--- Recorded data Enclosed Below ---

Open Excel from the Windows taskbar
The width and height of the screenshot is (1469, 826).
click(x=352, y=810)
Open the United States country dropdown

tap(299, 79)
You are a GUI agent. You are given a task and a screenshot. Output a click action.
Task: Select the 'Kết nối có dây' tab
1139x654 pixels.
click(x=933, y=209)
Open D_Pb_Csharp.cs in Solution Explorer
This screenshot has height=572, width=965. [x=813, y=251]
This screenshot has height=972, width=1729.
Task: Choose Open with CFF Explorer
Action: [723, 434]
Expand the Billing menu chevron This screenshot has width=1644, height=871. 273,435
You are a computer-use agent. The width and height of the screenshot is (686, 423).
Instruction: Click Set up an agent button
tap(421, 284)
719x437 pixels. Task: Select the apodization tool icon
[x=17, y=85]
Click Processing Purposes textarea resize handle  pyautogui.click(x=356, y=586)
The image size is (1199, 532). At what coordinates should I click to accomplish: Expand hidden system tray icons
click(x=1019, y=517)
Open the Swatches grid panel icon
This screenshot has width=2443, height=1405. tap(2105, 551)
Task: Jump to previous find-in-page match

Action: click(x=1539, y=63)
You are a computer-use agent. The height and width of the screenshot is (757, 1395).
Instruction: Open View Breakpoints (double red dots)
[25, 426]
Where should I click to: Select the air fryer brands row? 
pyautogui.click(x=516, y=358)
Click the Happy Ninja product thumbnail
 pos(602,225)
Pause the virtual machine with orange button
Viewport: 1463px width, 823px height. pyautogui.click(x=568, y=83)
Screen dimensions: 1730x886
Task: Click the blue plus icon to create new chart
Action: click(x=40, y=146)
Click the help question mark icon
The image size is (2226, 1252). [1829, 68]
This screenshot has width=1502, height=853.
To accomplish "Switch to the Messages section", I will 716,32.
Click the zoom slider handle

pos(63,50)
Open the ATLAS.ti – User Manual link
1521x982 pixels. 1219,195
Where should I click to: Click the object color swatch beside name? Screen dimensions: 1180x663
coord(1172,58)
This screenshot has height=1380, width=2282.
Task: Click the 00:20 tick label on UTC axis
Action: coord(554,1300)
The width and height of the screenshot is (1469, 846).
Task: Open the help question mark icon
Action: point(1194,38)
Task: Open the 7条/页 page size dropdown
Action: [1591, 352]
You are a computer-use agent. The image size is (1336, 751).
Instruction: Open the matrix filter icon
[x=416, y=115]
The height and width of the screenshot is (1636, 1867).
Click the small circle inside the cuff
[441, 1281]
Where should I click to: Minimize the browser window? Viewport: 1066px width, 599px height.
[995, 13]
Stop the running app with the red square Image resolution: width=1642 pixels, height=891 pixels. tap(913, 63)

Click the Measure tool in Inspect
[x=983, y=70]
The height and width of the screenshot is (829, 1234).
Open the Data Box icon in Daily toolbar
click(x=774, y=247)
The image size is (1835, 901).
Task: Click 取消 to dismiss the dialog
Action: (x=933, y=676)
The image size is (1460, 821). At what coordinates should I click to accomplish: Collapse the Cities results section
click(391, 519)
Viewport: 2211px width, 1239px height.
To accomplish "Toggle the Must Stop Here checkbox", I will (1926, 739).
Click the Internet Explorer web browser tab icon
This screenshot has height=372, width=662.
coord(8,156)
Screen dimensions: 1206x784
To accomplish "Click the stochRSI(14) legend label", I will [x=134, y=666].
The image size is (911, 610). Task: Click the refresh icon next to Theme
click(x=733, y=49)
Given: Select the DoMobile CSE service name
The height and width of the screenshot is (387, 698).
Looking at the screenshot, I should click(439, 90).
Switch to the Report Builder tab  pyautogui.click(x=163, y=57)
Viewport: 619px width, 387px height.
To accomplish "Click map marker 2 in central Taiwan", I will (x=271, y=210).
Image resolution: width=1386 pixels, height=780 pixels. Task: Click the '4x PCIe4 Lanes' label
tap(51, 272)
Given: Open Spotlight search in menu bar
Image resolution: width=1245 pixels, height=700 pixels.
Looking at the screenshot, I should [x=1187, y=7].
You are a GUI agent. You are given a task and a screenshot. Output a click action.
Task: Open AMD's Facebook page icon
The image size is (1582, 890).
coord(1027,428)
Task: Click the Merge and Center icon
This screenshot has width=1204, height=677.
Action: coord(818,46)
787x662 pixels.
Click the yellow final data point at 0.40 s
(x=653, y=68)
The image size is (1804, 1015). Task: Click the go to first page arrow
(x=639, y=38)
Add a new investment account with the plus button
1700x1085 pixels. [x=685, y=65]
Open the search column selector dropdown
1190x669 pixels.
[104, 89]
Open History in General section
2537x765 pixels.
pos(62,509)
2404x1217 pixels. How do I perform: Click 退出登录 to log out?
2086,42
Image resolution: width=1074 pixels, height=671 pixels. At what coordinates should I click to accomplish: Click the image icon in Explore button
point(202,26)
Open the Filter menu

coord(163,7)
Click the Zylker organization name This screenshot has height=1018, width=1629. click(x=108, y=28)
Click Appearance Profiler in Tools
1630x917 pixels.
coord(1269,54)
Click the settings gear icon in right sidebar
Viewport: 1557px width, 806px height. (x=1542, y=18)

--- End of Enclosed Recorded data ---

— Exercise instructions —
From the data above, show each line that contains "Stop".

— Problem solution —
Stop the running app with the red square Image resolution: width=1642 pixels, height=891 pixels. tap(913, 63)
To accomplish "Toggle the Must Stop Here checkbox", I will (1926, 739).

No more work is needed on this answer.